• [Page text]:
HCV Infection I-SMAD and Lipid Metabolism
A proposed model for I-SMAD-regulated signaling that enhances HSPG expression, cholesterol uptake and HCV entry. HCV entry is mediated by viral binding to HSPGs, LDLR and SR-BI (and other entry factors, not shown) on the host cell surface, thereby triggering a cassette of signaling to facilitate the internalization of HCV virions. HCV infection also induces the expression of SMAD6 and SMAD7, two I-SMADs of the TGF-β signaling pathway via NF-κB regulation. The I-SMADs translocate to the nucleus and transcriptionally activate the expression HSPG core protein and other cholesterol uptake receptors. Increased expression level of heparin sulfate on the cell surface in turn enhances HCV binding. Additionally, the I-SMADs and HSPGs can be induced by BMP6 and BMP7, the ligands in the BMP/TGF-β pathway.
Schematic of HBV replication and drug targets
The virus enters the hepatocyte using the sodium taurocholate cotransporting polypeptide as a receptor. cccDNA is generated by repairing the partially double stranded genome in the nucleus, whereupon viral transcription occurs. Encapsidation of the pregenomic RNA occurs in the cytoplasm via a complex interaction of viral and host proteins. Reverse transcription leading to negative and then positive strand synthesis occurs within the viral nucleocapsid. Viral assembly takes place in the ER. “Mature” nucleocapsids undergo assembly and coating with envelope proteins followed by budding and virion secretion into the blood. Potential targets for drug development are highlighted.
3-D structure of HCV
The three-dimensional structure of HCV is visualized and simulated by using electron cryomicroscopy of recombinant HCV-like viral particles.
iPSC-derived human hepatocytes
Human hepatocytes, generated from induced pluripotent stem cells derived from a patient, produce and exhibit hepatocyte-specific proteins (albumin) and functions (lipid and glycogen storage, organic anion transport). This regenerative medicine technology can be a valuable strategy for cell-based therapy of liver diseases.

• [Information shown]:

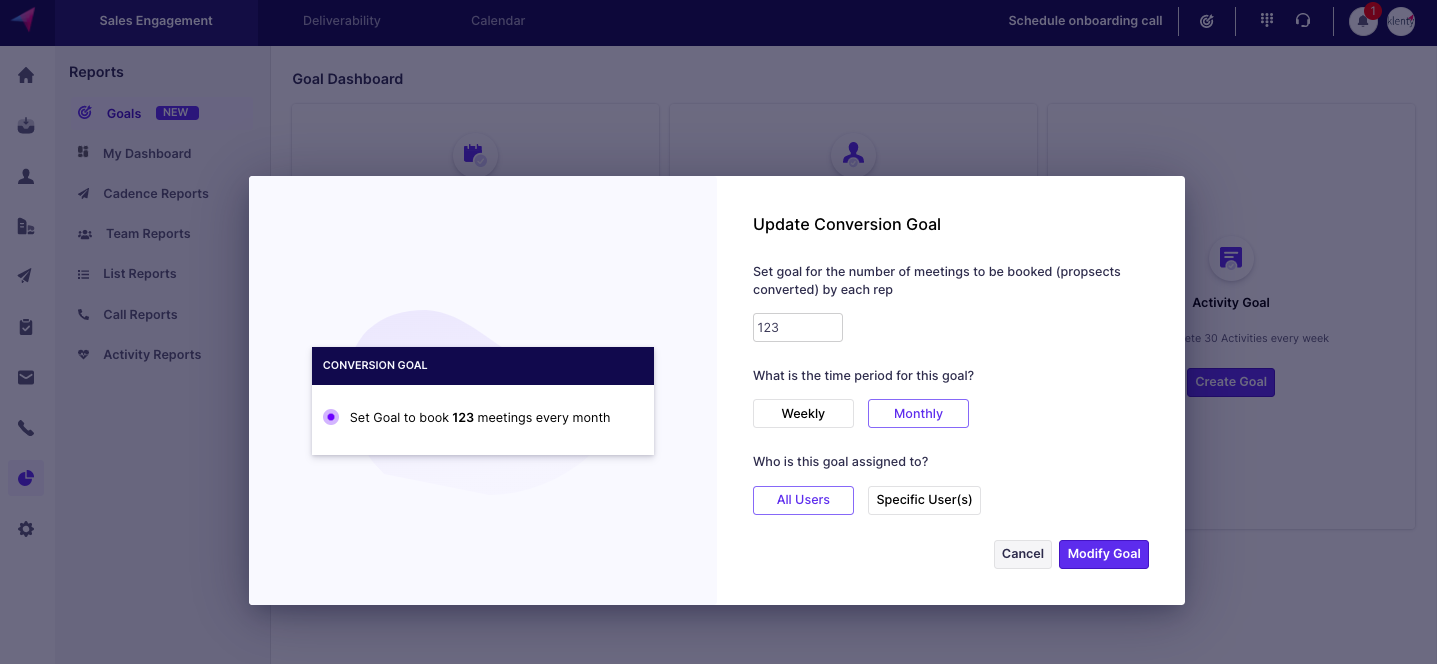The width and height of the screenshot is (1437, 664).
Task: Open the reports pie chart icon
Action: click(x=26, y=478)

• [Exercise]:
Give what follows the last caption of the hepatitis virus and liver research text.

• [Task response]:
Induction of steatosis by HCV
HCV infection of human hepatocyte-derived cells induces a lipogenic program that results in massive accumulation of lipid droplets (green and yellow structures). This is known as steatosis and is essential for HCV propagation.
Electron Micrograph of HCV-like Particles 1
Recombinant HCV-like particles produced in baculovirus-insect cell system are visualized by immunogold labeling in electron micrograph
Electron Micrograph of HCV-like Particles 2
Recombinant HCV-like particles generated in baculovirus-insect cells are purified and visualized by electron micrography.
Lipidation of Hepatitis C virus by Cellular Protein TM6SF2
During HCV budding inside the ER lumen, apolipoproteins B and E associate with the enveloped virus. Once released into the ER, the nascent virion acquires all the components of lipoprotein (apolipoproteins and lipids) to the infectious form of HCV. Together with MTP, TM6SF2 facilitates lipid loading onto the newly assembled virion during the budding and/or maturation process.
Spreading of HBV in Induced Hepatocyte-Like Cells
iHLCs were infected with HBV for 7 days, and then trypsinized and co-cultured with GFP-lentivirus transduced HLCs with or without Myrcludex B. Eight days after co-culture, RNAscope was used to evaluate HBV replication. White arrowheads indicate spreading of HBV to non-infected GFP-positive cells.